Statistical design and methods
A full report of statistical design is essential to evaluating the outcome of behavioral studies. Details of the experimental organization (within vs between subjects, longitudinal vs cross-sectional) must be provided, and authors should ensure that the statistical analysis fits the experimental design. For example, results from a study using several experimental groups in a multifactorial design should not be analyzed using one-way ANOVA. Details of the statistical methods used for each analysis should be stated clearly. Indicate between- and within-group factors for ANOVA and any post hoc tests, state whether t tests were one- or two-tailed, and provide degrees of freedom and test statistic values for each test. In multifactorial designs, statistical interactions that are critical to data interpretation must be provided. When experimental measures are independent of one another, describe the statistical analyses for each separately. However, clearly indicate when many measures are made from the same subject, and describe how the experimental design controls for either multiple comparisons or outcomes that may depend on the experimental timeline. It can be helpful to perform internal replications to validate findings, even if these are reported as a single outcome. If this is done, authors should report the number of replications. We recommend using software for automated checking for errors in statistical reporting (e.g., statcheck, http://statcheck.io), which will extract all test statistics automatically and determine whether each one of them is internally consistent.

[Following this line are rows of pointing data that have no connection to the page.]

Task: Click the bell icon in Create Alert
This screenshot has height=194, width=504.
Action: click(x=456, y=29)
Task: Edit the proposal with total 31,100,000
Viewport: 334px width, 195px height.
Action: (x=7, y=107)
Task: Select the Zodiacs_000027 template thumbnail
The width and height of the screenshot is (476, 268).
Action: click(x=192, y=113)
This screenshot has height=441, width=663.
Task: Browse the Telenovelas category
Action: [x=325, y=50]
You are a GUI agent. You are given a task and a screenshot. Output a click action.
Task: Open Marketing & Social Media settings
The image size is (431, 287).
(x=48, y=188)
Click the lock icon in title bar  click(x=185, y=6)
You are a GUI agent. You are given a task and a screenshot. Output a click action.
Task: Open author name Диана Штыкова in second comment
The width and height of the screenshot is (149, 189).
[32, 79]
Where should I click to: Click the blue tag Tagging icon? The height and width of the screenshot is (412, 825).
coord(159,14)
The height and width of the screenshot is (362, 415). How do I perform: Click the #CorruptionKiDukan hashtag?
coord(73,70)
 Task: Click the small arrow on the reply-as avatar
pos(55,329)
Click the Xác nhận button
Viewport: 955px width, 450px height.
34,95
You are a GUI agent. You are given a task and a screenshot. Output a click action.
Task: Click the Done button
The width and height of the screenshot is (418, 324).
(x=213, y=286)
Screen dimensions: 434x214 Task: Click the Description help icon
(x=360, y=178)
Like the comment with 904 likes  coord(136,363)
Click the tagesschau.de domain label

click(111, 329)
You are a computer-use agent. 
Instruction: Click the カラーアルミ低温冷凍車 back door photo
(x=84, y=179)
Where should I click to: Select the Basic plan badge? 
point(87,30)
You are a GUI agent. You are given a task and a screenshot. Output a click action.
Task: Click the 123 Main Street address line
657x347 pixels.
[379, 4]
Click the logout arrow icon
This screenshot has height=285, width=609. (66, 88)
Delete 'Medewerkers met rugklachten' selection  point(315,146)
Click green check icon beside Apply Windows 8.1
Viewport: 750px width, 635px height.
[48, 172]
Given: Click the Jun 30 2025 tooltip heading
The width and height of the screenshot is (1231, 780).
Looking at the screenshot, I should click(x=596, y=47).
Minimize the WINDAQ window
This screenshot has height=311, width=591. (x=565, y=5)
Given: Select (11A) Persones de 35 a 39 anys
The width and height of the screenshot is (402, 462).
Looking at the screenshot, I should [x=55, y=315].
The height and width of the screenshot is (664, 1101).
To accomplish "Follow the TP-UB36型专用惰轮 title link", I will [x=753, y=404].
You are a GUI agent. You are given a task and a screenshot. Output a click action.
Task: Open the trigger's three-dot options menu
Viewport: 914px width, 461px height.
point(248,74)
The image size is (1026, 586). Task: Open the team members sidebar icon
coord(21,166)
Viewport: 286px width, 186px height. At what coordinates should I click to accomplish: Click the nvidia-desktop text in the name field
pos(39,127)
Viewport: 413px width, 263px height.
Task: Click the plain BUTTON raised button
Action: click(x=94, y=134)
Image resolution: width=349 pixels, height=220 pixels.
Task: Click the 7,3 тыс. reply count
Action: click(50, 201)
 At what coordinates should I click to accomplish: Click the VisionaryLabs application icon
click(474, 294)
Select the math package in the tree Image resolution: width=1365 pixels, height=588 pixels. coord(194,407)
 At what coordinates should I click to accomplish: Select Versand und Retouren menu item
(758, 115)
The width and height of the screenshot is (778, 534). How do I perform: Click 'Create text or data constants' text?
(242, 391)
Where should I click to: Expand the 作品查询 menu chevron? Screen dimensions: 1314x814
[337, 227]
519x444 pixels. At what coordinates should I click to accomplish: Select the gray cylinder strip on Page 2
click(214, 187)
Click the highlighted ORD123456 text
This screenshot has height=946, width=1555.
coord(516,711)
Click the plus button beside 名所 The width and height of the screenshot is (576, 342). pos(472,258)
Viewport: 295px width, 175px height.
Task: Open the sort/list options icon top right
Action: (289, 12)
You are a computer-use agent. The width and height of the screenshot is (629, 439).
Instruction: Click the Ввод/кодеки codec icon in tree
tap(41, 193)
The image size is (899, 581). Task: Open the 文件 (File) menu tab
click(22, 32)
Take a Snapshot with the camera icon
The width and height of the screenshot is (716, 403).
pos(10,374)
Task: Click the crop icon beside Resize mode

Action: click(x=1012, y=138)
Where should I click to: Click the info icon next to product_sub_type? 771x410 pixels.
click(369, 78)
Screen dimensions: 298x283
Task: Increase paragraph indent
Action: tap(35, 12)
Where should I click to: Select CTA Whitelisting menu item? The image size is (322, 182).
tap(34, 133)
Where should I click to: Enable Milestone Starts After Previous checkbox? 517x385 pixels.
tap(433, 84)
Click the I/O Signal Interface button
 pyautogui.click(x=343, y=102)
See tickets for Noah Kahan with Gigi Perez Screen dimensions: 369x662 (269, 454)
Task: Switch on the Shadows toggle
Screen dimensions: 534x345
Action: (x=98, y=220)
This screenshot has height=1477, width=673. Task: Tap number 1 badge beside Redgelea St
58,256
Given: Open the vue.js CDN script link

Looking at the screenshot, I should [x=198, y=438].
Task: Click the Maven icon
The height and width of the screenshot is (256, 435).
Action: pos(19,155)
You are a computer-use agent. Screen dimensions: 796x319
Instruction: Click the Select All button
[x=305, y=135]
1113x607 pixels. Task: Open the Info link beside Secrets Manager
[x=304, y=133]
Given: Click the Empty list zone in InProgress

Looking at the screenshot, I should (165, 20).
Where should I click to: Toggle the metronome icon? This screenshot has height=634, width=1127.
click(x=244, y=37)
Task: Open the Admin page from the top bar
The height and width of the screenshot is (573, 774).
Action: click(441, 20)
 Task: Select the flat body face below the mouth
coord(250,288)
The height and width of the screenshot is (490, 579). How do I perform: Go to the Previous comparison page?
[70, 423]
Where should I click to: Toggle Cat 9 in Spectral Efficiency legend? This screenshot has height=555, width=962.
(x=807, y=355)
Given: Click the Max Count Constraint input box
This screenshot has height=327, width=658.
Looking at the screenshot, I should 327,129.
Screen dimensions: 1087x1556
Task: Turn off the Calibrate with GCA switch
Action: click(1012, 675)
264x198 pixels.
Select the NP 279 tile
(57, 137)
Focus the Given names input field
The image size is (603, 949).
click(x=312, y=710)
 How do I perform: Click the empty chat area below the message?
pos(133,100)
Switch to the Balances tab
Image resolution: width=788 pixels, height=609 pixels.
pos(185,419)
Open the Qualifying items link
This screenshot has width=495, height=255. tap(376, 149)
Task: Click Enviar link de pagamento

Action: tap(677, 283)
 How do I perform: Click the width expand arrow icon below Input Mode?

Additional recommendations related to experimental design
We would like to emphasize some recommendations, made above, that are important to unbiased data collection. Whenever possible, it is essential to test blind to condition (genotype, treatment). If this is not possible, describe what steps were taken to prevent bias, such as use of an automated behavioral apparatus and later blinding of experimenter during analysis. Bias can also be limited by having more than one rater score behavioral outcomes. If this is the case, evaluate and describe methods to ensure interrater reliability. Recording behaviors that are not captured with automated software should be standard so that data are archived (e.g., maintaining videos of the experiment rather than only rating behavior in real time).
In every behavioral study, there are multiple variables that may confound the interpretation of the primary outcome, including, but not limited to, locomotion, arousal, attention, and motivation. It is important to include some evaluation of these variables in the experimental design, and to report how they were controlled. Finally, in complex experimental designs, the behavior itself may confound evaluations performed after testing is completed. Therefore, report the sequence of testing in a complex design, and control for confounds whenever possible.
In conclusion, behavioral studies are integral to many domains of neuroscience. While many of the guidelines described here related to transparent reporting of experimental design and statistical analysis are common across areas of science, there are also many variables that are considered critical for behavioral experiments, such as sex of subjects, time of day, genotype, and history of testing, which are often not considered in other types of studies but can affect the outcome of experiments of many kinds. The overriding goal for investigators, the neuroscience field, and the Journal of Neuroscience is for published studies to be replicable, and a full description of design and procedures will help to ensure reproducibility of results.
The Editorial Board of The Journal of Neuroscience.